7. Paul McGann: Not really, I know, but can we PLEASE go back in time and see how the 8th Doctor died? Please?

6. Ringo Starr. Don't mind me, I just think Ringo would be great in anything.

5. Eddie Izzard. Do I need to explain?

4. Rowan Atkinson. Not only did he unofficially play the 9th Doctor in the Curse of Fatal Death, he was actually considered to be the official 9th Doctor. Besides, they could always do a special where the Doctor meets Baldrick...

3. Michael Palin. Ok, if any of the Pythons were to play the Doctor, I would have wished it was Grahm Chapman, because then he could have said, "this is what we doctors call..." Unfortunately he had to up and die nineteen years ago, so Michael Palin would be my second choice. He seems to have a kind vulnerability around him. The only negative is that horrible toupee or hair implants or whatever he has these days - but many Doctors have worn hats in the past.

2. Richard E. Grant.
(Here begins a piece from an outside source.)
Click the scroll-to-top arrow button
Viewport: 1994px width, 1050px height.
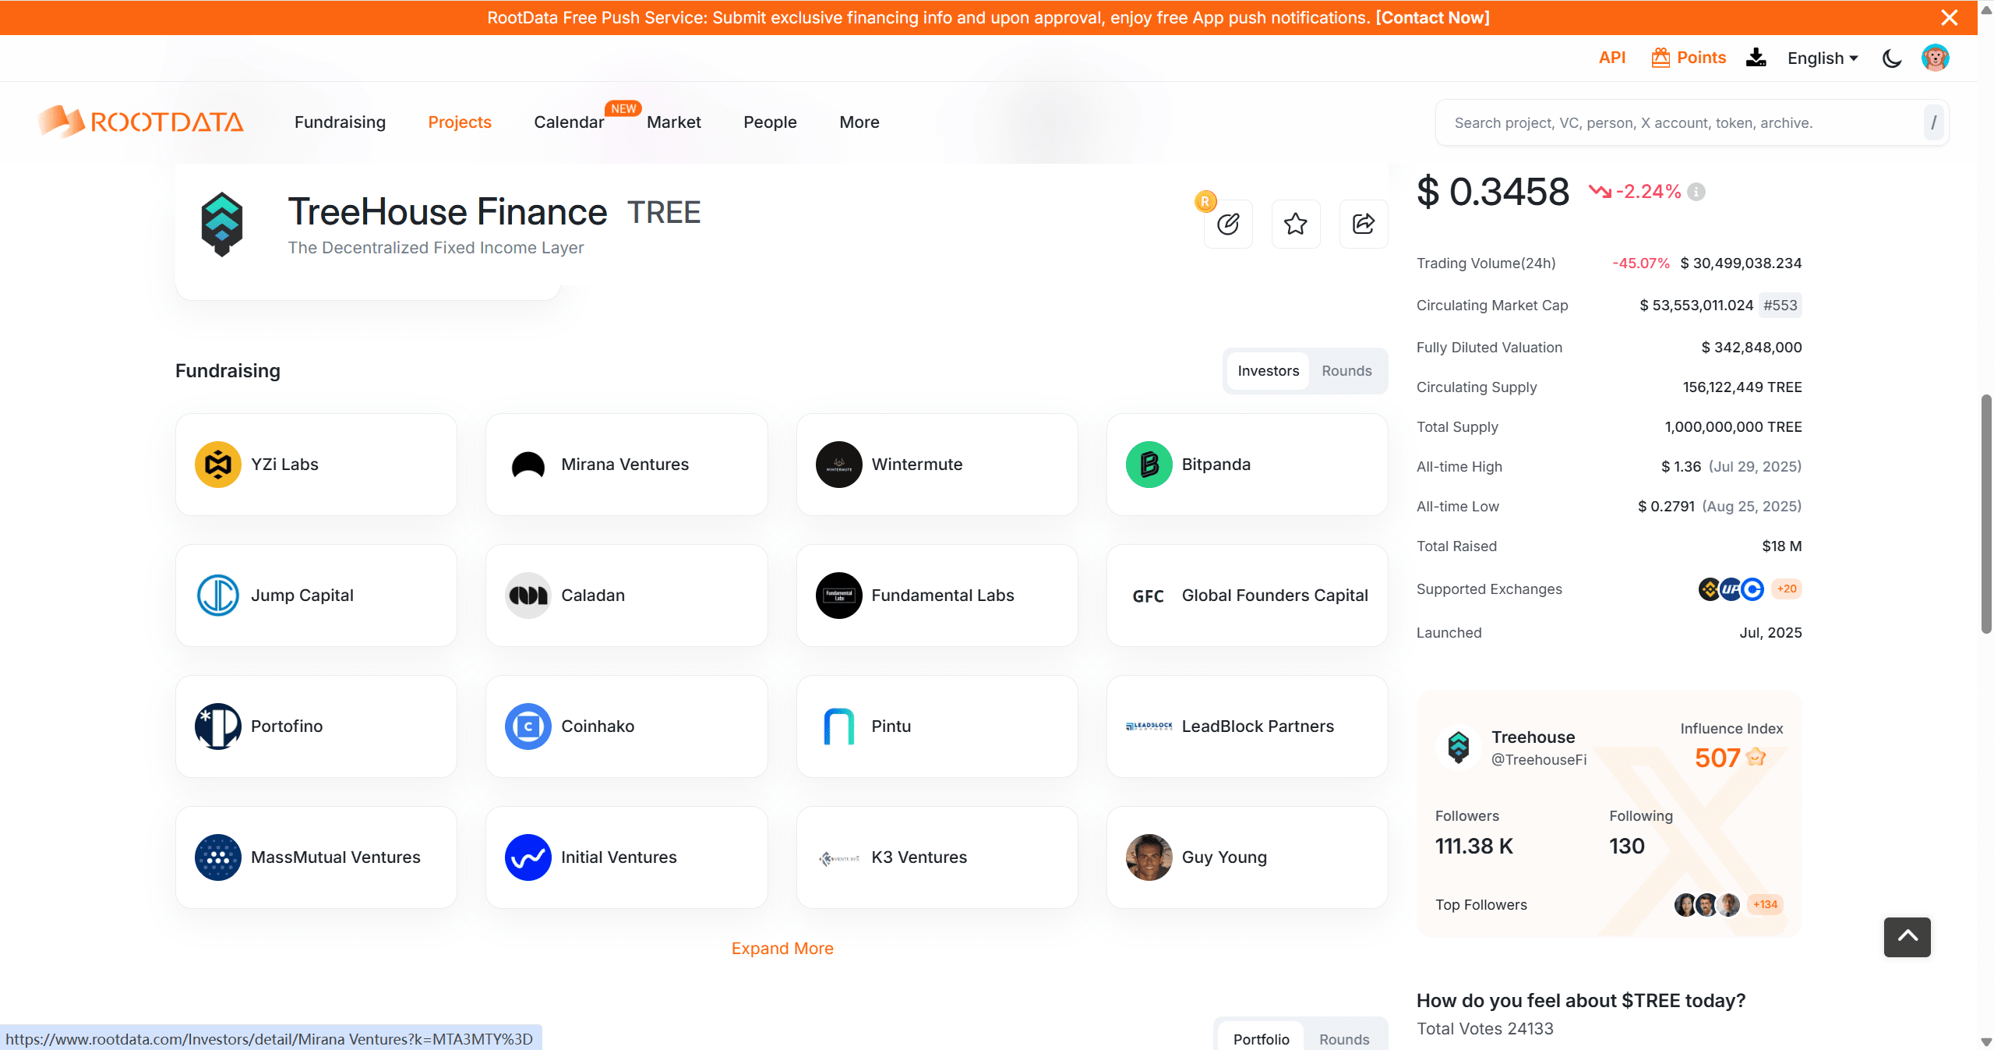(x=1907, y=937)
Not only was he an unofficial 9th Doctor in Scream of the Shalka, he was also the self-described "mirror-licking-sexy" Doctor in The Curse of Fatal Death.

1. David Warner. Yes, he's old, but he's done a great job as the Doctor in the Big Finish Unbound adventures. And yes, it's quite all right for the Doctor to be old again.

All right, fellow nerds of the world, who do you think it should be?